- Data extracts:
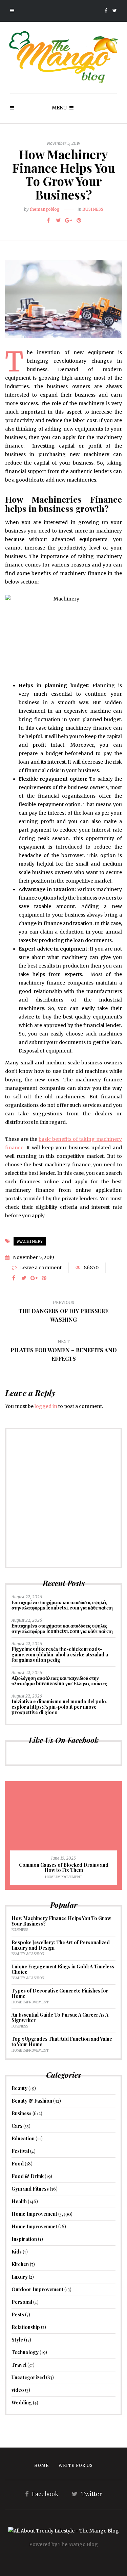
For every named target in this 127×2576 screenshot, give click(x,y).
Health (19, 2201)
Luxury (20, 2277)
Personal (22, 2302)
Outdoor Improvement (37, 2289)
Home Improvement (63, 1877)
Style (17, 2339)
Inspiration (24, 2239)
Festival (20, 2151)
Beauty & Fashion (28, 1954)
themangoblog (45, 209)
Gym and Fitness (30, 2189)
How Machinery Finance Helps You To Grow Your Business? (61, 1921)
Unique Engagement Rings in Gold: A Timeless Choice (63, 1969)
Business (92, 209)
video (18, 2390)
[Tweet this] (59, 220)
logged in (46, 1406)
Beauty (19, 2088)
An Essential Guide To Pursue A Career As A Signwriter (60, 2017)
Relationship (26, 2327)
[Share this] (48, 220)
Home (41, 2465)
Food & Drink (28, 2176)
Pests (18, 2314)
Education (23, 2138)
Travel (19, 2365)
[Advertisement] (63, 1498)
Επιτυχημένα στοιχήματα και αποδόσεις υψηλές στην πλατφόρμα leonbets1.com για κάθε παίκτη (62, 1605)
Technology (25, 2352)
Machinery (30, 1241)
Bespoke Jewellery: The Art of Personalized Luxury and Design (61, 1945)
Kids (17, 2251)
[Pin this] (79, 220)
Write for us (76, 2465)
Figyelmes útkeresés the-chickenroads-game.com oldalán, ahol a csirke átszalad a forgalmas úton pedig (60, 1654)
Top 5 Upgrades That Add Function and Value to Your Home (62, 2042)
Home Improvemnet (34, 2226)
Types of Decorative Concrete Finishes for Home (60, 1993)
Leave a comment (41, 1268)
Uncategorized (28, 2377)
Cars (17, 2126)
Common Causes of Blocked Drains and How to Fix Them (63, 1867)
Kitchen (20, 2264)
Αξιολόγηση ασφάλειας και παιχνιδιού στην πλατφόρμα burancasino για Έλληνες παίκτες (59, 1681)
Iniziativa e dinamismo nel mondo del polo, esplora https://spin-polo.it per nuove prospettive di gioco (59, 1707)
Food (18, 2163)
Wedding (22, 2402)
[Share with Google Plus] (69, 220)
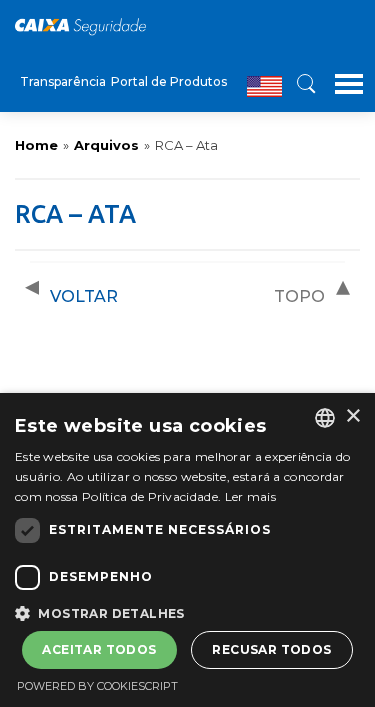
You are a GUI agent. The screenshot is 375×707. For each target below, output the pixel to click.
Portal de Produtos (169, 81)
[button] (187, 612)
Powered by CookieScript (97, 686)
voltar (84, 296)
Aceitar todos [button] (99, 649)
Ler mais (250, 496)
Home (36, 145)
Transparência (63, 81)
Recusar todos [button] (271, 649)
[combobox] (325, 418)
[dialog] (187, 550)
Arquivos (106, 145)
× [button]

- What to do:
Please repeat every record above exactly, but leave out the pictures.

- Solution below:
For every named target in this 127×2576 screenshot, give click(x,y).
Health (19, 2201)
Luxury (20, 2277)
Personal (22, 2302)
Outdoor Improvement (37, 2289)
Home Improvement (63, 1877)
Style (17, 2339)
Inspiration (24, 2239)
Festival (20, 2151)
Beauty & Fashion (28, 1954)
themangoblog (45, 209)
Gym and Fitness (30, 2189)
How Machinery Finance Helps You To Grow Your Business? (61, 1921)
Unique Engagement Rings in Gold: A Timeless Choice (63, 1969)
Business (92, 209)
video (18, 2390)
[Tweet this] (59, 220)
logged in (46, 1406)
Beauty (19, 2088)
An Essential Guide To Pursue A Career As A Signwriter (60, 2017)
Relationship (26, 2327)
[Share this] (48, 220)
Home (41, 2465)
Food & Drink (28, 2176)
Pests (18, 2314)
Education (23, 2138)
Travel (19, 2365)
[Advertisement] (63, 1498)
Επιτυχημένα στοιχήματα και αποδόσεις υψηλές στην πλατφόρμα leonbets1.com για κάθε παίκτη (62, 1605)
Technology (25, 2352)
Machinery (30, 1241)
Bespoke Jewellery: The Art of Personalized Luxury and Design (61, 1945)
Kids (17, 2251)
[Pin this] (79, 220)
Write for us (76, 2465)
Figyelmes útkeresés the-chickenroads-game.com oldalán, ahol a csirke átszalad a forgalmas úton pedig (60, 1654)
Top 5 Upgrades That Add Function and Value to Your Home (62, 2042)
Home Improvemnet (34, 2226)
Types of Decorative Concrete Finishes for Home (60, 1993)
Leave a comment (41, 1268)
Uncategorized (28, 2377)
Cars (17, 2126)
Common Causes of Blocked Drains and How to Fix Them (63, 1867)
Kitchen (20, 2264)
Αξιολόγηση ασφάλειας και παιχνιδιού στην πλατφόρμα burancasino για Έλληνες παίκτες (59, 1681)
Iniziativa e dinamismo nel mondo del polo, esplora https://spin-polo.it per nuove prospettive di gioco (59, 1707)
Food (18, 2163)
Wedding (22, 2402)
[Share with Google Plus] (69, 220)
You are a GUI agent. The screenshot is 375×707. For each target below, output the pixel to click.
Portal de Produtos (169, 81)
[button] (187, 612)
Powered by CookieScript (97, 686)
voltar (84, 296)
Aceitar todos [button] (99, 649)
Ler mais (250, 496)
Home (36, 145)
Transparência (63, 81)
Recusar todos [button] (271, 649)
[combobox] (325, 418)
[dialog] (187, 550)
Arquivos (106, 145)
× [button]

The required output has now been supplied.